Two Poems

Victoria Shippen

The Mainland

She was always here before now.
I’ve never had her not here at least.
I am confused without her. How could she be gone dead?
Is it the 49 years of always that makes this island of no motherness so cold and lonely?

I worry I’ll vomit from pain.
I wish I could.
My skin is hot and swollen.
I worry about its ends continuing to meet.

In my demented state, I like anorectics. They deny need.
I am sure we are kin. I feel less lonely.
Fleetingly I wish for membership:
skateguard collar bones and chicken wing shoulder blades.
Would I feel good then?

Is there hope? I cry so hard I get sore throats.
I cry wherever I am. I have lost all privacy.
I worry I’m insane; it is only me who howls,
a pup left too long, too late at night,
except I am 49, and half-person.

At 6 a.m. I have no gravelymothervoice to call,
I ache for her “Oh, there you are, dear”
me, a fundament of her universe,
a locating device I didn’t know I relied on.

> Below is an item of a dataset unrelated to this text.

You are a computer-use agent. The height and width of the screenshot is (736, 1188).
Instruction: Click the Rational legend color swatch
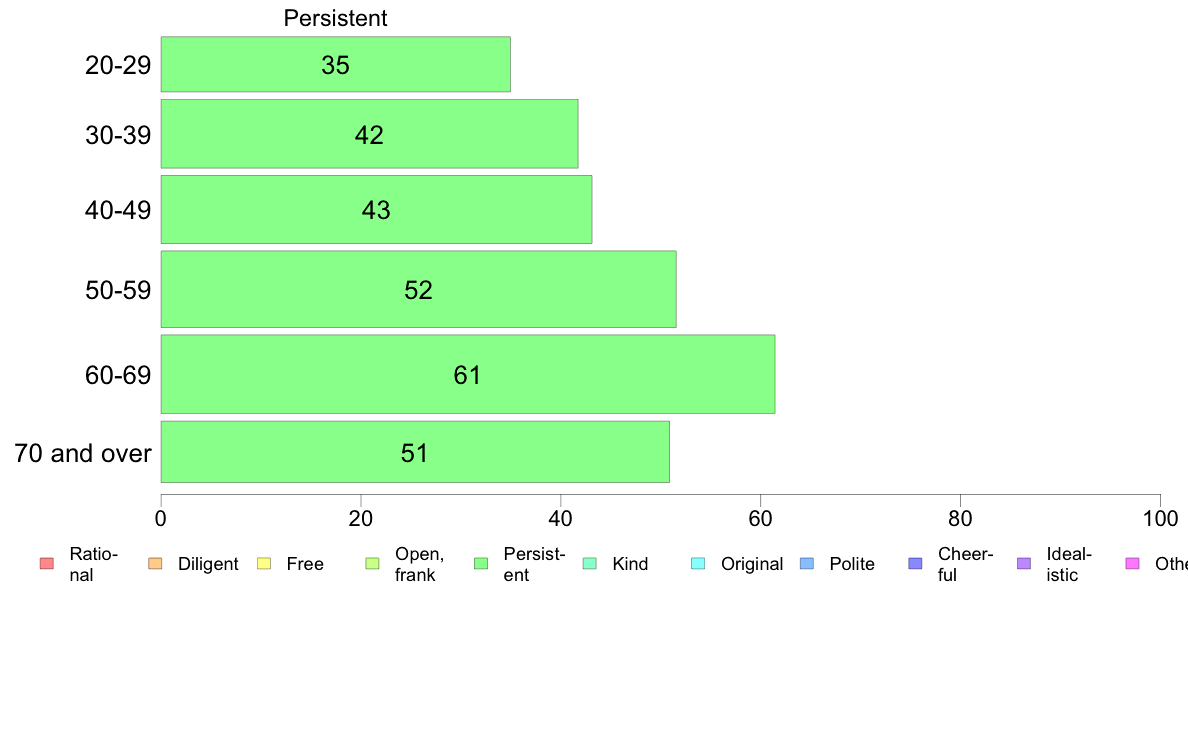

All provinces, now met alone, seem demonically barren.
I am an estate of otherness, sure that pain and life are the same word.
It no longer matters that she was horribly cold, even malevolent.
My life’s internal horizon, was her, every day, not that I knew it.
I thought my soul inseparable from its points of arrival and departure

52 Trumbell Street

My father, Robert Shippen, born to replace
his dead older brother, couldn't.
Raised by cook and nurse,
common to his culture, he was put
to his mother for afternoon tea.

Washed at 3, in his navy suit, by 4,
nurse would carry him downstairs:
"Be still, Bobbie, be good.
Remember she doesn't like you
to look at her, and don't talk.
That's a good boy."

Nurse didn't stay in the room. She was Irish.
She'd stand in the doorway, watch for his errors.
Obediently, as much as he could do, he did.
He'd hold his chubby little hands behind him, stand
still, look at the wallpaper, count and sort, play picture.

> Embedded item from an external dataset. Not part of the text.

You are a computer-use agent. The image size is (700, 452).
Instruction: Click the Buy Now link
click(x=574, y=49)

Sometimes, in those twenty minutes, his mother talked:
the sky, weather, flowers, the rug, cook, father.
But the usual sound was the two gold coins of her bracelet jingling,
or the tea cup landing on its plate, or the soft rub
of her fingers on a coin.

Once she'd had him on her lap, lifted him
to sit on her thick red dress.
He had leaned into her, the smell of her.
She stroked the bracelet, showed him his initials
but two dates: b. 3/’18 d. 8/’18. “Your brother who died,” she said:
“wonderful Robert, who played on my lap for hours.”

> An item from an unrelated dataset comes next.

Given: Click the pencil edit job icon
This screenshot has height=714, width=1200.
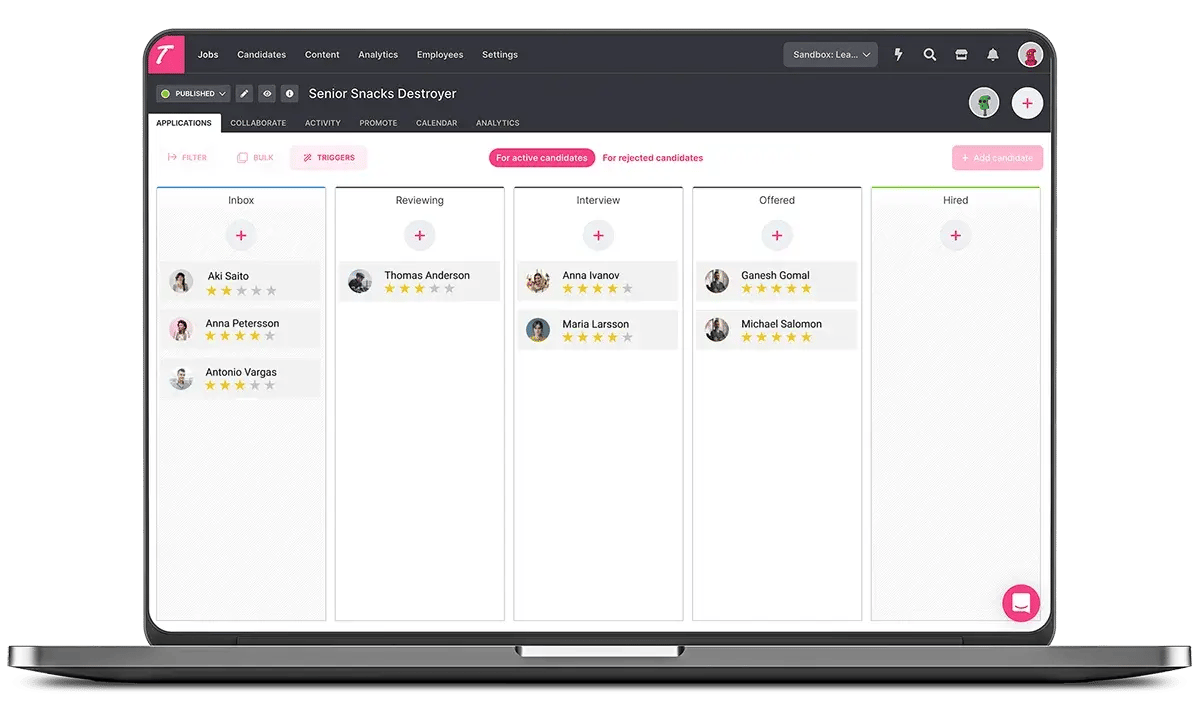Looking at the screenshot, I should point(244,94).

This son smiled up at her. He could sit still like this forever.
He could feel her warmth, and it was coming for him.
He reached out and touched the tingling coins.
She put him off her lap and called for nurse.


Victoria Shippen lives in the Boston area and works as a child, adult, and family psychotherapist. She has studied poetry with Tom Lux, Denise Duhamel, Laure-Anne Bosselaar, and Joan Houlihan. Victoria's poetry is forthcoming or has appeared in Main Street Rag, Rise Up Review, Canary, and Constellations.